Something strange in the neighbourhood?
Who you gonna call?*
As a preliminary to its November board meeting Action Sandy Hill hosted a presentation by Michael Mason of the Ottawa Police Service (OPS) Communication Centre. The purpose of the presentation was to describe the services that the centre provides. Many at the meeting were aware of 911 and 311 for emergency and disturbance calls. Fewer at the meeting knew of accessing the Police Reporting Unit through the OPS general number.

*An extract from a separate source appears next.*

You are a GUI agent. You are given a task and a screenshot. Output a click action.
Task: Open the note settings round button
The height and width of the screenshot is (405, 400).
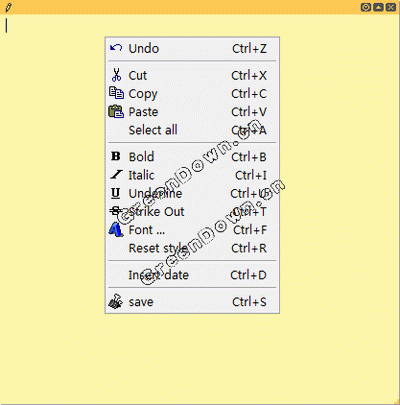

The protocol under which the centre operates is that:
- for life and death emergencies or a crime in progress 911 is your call;
- for situations for which a police officer is required at the scene and there is a potential for injuries, calling the general number 613-236-1222 and pressing 1 then 2 at the prompts is your call;
- for those incidents that are not in progress, no medical attention is required and there is no partner involved, the general police number plus extension 7300 will get you where you need to go.
There is a provision for leaving a message in the third option or alternatively the report can be submitted on line.
Mason is the supervisor of the unit comprised of civilian agents who in 2018 handled 91,000 calls. This is about a third of all calls to OPS and generated 35,000 reports of which 20,000 were submitted on line. Michael stressed that these reports are key elements in dealing with crime-related incidents in Ottawa.
Reports taken by the Police Reporting Unit include: missing persons, stolen vehicles, break and enters (residential & commercial), minor assaults, mischief, fraud, drug complaints, traffic complaints, harassing phone calls, suspicious activity (after the fact)…and any other report that does not require police to attend the scene.
The reports are analysed by an investigator who will determine what follow-up action may be required. For example, in the case of a break and enter an officer may be dispatched to assess the scene.
While not perhaps always resulting directly in investigation, arrest and prosecution, they are important data for establishing trends and in some cases providing forensic evidence. He noted that in filing a report for, say, a break and enter, all details and photos are welcome and valuable.
Mason’s parting words in the presentation stressed that in spite of occasional reports on the misuse of 911, if an individual feels threatened for whatever reason that is the number to call.
ASH has undertaken to post his presentation on its website. This will be particularly useful as there are detailed instructions on reporting on line (click for slides, PDF):
* Unfortunately, at time of writing the Ghostbusters phone line is out of order.